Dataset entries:
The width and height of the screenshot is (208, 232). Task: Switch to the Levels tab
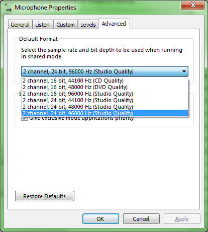coord(88,25)
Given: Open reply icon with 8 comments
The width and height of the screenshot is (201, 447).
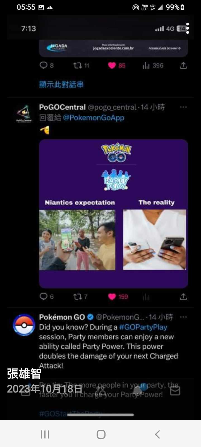Looking at the screenshot, I should (44, 65).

## ABOUT THIS TASK
When you print the records above, keep them exact and leave out the pictures.

## WRITTEN ANSWER
The width and height of the screenshot is (208, 232). Task: Switch to the Levels tab
coord(88,25)
Given: Open reply icon with 8 comments
The width and height of the screenshot is (201, 447).
Looking at the screenshot, I should (44, 65).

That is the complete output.